The key issue: Can employers be cited by OSHA for record-keeping violations that occurred up to five years in the past - the current agency practice - or is the statute of limitations strictly six months?
Judges Karen LeCraft Henderson, Merrick Garland and Janice Rogers Brown agreed that the statute was clear and the citations were untimely.” We do not believe Congress expressly established a statute of limitations only to implicitly encourage the Secretary [of Labor] to ignore it,” wrote Brown in the lead opinion. Garland issued a concurring opinion, as did Brown (in addition to the lead opinion).
The case, Secretary of Labor v. AKM LLC d/b/a Volks Constructors, began in 2006, when OSHA inspected the Prairieville, La., facility of Volks Constructors, a heavy industrial contractor.
OSHA fined Volks a total of $13,300 for 67 record-keeping violations, alleging that Volks failed to log a number of injuries and illnesses within the required seven-day period. The earliest such recordable injury or illness occurred at Volks on Jan. 11, 2002 – more than four years before the citations.
But the statute, Section 9(c) of the OSH Act, 29 U.S.C. 658(c), states: "No citation may be issued...after the expiration of six months following the occurrence of any violation."
Volks appealed the citations to the OSH Review Commission, which in November 2010 took the rare step of holding oral arguments — the first in four years. In a 2 -1 decision, the Review Commission upheld the citations as timely.
The company pursued the case before the D.C.Circuit, arguing that the statute set a clear six-month limit, and that employers face an undue burden trying to defend a case based on stale evidence. The National Federation of Independent Business Small Business Legal Center filed an amicus brief supporting the claim.

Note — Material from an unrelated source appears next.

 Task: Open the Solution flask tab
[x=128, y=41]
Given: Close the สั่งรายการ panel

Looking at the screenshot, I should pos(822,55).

The government countered that all the violations for which Volks was cited were “continuing violations,” which meant the statute of limitations doesn’t expire until the end of the law’s five-year document retention period.

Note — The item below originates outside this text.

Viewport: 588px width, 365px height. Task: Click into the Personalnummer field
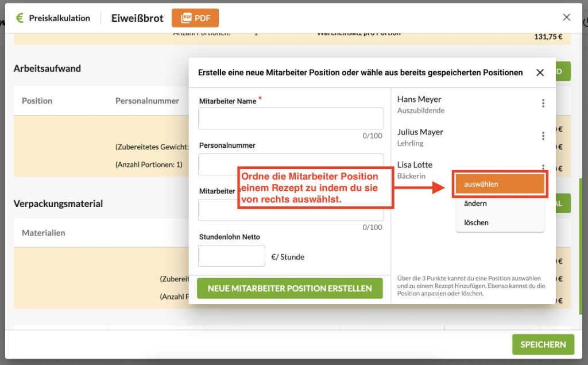coord(291,164)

The court didn’t buy it. “We think the word ‘occurrence’ clearly refers to a discrete antecedent event,” Brown wrote. “In this case, every single violation for which Volks was cited—failures to make and review records—and every workplace injury which gave rise to those unmet recording obligations were ‘incidents’ and ‘events’ which ‘occurred’ more than six months before the issuance of the citations.”
Still, the court didn’t shut the door if violations were truly ongoing — “Where, for example, a company continues to subject its employees to unsafe machines...OSHA may be able to toll the statute of limitations on a continuing violations theory since the dangers created by the violations persist,” Brown wrote.
But when it comes to record-keeping, the statute of limitations is six months. “Nothing in the statute suggests Congress sought to endow this bureaucracy with the power to hold a discrete record-making violation over employers for years, and then cite the employer long after the opportunity to actually improve the workplace has passed,” Brown wrote.
McDermott Will & Emery partner Arthur Sapper, who argued the case for Volks, said in a statement that “We are gratified by the total vindication of our client. We believed all along that the statute of limitations was controlling and needed to be given greater respect.”